_TEXT BLOCK_
# # # # #
The full API still serves them for broader use cases.
**Not a variant — arch micro-levels**: Bun's "baseline" is actually `amd64` (v1),
and the non-baseline is `amd64v3`. These use the `Arch` field directly, and the
resolver's existing fallback chain (`amd64v3``amd64v2``amd64`) handles
selection naturally.
### Format Classification
All assets are stored — nothing is dropped at classification time.
Most formats are extractable and need no special tagging — the file extension
is enough signal for the install scripts:
- `.tar.gz`, `.tar.xz`, `.tar.zst`, `.zip`, `.7z` — standard archives
- `.pkg` — macOS: extractable via `pkgutil --expand-full` (flat files, no install)
See: https://coolaj86.com/articles/how-to-extract-pkg-files-and-payload/
- `.deb` — extractable via `ar x` + `tar xf data.tar.*`
- `.dmg` — mountable via `hdiutil attach`
- `.msi` — extractable via `msiexec /a` or `lessmsi`
- `.AppImage` — self-contained, chmod +x and run
The one ambiguous format is `.exe` — it could be a bare binary (the actual tool)
or a GUI installer (which can't be automated). Assets where `.exe` is an installer
(not the tool itself) get `Variants: ["installer"]` so the resolver skips them
by default.
### Legacy Export Filtering
During migration, `fsstore` writes JSON in the Node.js `_cache/` format. The
Node.js server reads this directly. Two filters apply at export time
(`storage.ExportLegacy`):
1. **Build variants**: Assets with non-empty `Variants` are stripped (Node.js
doesn't know about rocm/jetpack/fxdependent/head/appimage)
2. **Format**: Assets with formats the Node.js server doesn't recognize are
stripped (recognized: tar.gz, zip, xz, pkg, msi, exe, dmg, git, etc.)
This keeps the primary Go pipeline complete while the legacy path stays compat.
### Version: Go 1.26+
Using `http.ServeMux` with `PathValue` for routing (available since Go 1.22).
Middleware via `github.com/therootcompany/golib/http/middleware/v2`.
### No ORM
PostgreSQL access via `pgx` + `sqlc`. Queries are hand-written SQL, type-safe
Go code is generated.
### Template Rendering
Use `text/template` or simple string replacement (matching current behavior).
The templates are shell scripts — they need literal `$` and `{}` — so
`text/template` may be the wrong tool. Likely better to stick with the current
regex-replacement approach, ported to Go.
# # # # #
_SET PROBLEM 1_
Rewrite the stretch of the listing from its start through the line containing "from [214, 1199]" as a numbered list, dropping blank lines.

Element and text position data
# # # # #
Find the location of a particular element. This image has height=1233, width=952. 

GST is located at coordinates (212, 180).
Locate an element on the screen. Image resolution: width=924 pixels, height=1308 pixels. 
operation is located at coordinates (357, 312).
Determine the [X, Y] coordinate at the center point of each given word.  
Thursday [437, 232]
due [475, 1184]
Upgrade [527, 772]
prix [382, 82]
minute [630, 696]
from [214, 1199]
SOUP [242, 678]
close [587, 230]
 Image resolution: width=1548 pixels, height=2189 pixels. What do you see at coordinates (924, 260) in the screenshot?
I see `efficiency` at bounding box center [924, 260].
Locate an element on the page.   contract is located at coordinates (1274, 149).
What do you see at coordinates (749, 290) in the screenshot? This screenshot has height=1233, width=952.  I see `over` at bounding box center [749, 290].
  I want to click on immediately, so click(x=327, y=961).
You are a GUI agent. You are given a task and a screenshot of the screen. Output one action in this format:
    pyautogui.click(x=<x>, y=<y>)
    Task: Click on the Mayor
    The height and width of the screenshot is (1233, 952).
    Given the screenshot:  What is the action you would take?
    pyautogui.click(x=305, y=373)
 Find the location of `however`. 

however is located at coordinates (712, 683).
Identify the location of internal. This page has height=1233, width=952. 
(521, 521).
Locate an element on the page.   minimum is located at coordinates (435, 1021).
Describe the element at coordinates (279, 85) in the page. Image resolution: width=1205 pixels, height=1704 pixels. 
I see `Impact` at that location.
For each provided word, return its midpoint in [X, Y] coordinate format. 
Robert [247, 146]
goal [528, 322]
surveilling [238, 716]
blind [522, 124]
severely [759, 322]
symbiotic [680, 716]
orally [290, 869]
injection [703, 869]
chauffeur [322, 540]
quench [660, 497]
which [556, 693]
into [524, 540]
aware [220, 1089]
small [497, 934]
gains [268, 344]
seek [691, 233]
# # # # #
_SET PROBLEM 2_
Extend the design notes on the Go port of the release-asset service past their last sentence.

_WRITTEN ANSWER 1_
1. Find the location of a particular element. This image has height=1233, width=952. 
2. GST is located at coordinates (212, 180).
3. Locate an element on the screen. Image resolution: width=924 pixels, height=1308 pixels. 
4. operation is located at coordinates (357, 312).
5. Determine the [X, Y] coordinate at the center point of each given word.  
6. Thursday [437, 232]
7. due [475, 1184]
8. Upgrade [527, 772]
9. prix [382, 82]
10. minute [630, 696]
11. from [214, 1199]

_WRITTEN ANSWER 2_
### Error Handling
The current system returns a synthetic "error release" (`version: 0.0.0`,
`channel: error`) when no match is found, rather than an HTTP error. This
behavior must be preserved for backward compatibility.
## Open Questions
- [ ] **Multi-source config**: `node` needs both official + unofficial URLs.
Current releases.conf only supports one `source`. Node's classifier handles
this via a special case (`unofficial_url` in Extra). Needs a cleaner design.
- [ ] What's the deployment topology? Single binary serving both roles? Separate
processes? Kubernetes pods?
- [ ] Per-installer config format: what structure best expresses version-ranged
libc overrides, arch fallback overrides, and nonstandard asset naming? Go
struct + TOML/YAML? Go code (compiled into webicached)?
- [ ] CPU micro-arch detection: how should POSIX and PowerShell bootstrap scripts
detect amd64v1/v2/v3/v4? Check /proc/cpuinfo flags (Linux), sysctl
hw.optional (macOS), .NET intrinsics (Windows)?
- [ ] **Variant selection API**: How do users request variant builds? Query param
(`?variant=rocm`)? User-Agent hint? Per-installer default override?
## Resolved Questions
- **Shell out to `node releases.js`?** No — all source types are implemented in
Go. The Go pipeline fetches and classifies everything directly.
- **Asset.Extra vs Variants?** `Extra` stays as version-related sort info.
New `Variants []string` field captures build qualifiers (rocm, installer,
fxdependent, head, appimage, win-version-specific). Resolver deprioritizes
assets with any variants.
- **Rate limiting for GitHub API calls?** `webicached` uses round-robin refresh
(one package per tick) with `--page-delay` (default 2s) via a `delayTransport`
wrapper. No coordination needed — single instance by design.
- **Config format for source/owner/repo?** Collapsed into single keys:
`github_repo = owner/repo`, `git_url = ...`, `gitea_repo = owner/repo`,
`hashicorp_product = name`. Source type inferred from the key.
- **Per-package version normalization?** Lives in Go code per-package (e.g.
`internal/releases/postgres/versions.go`), not in config. Each package that
needs it implements a `NormalizeVersions([]Asset)` function called from
`classifypkg.NormalizeVersions`.
## Current Node.js Architecture (Reference)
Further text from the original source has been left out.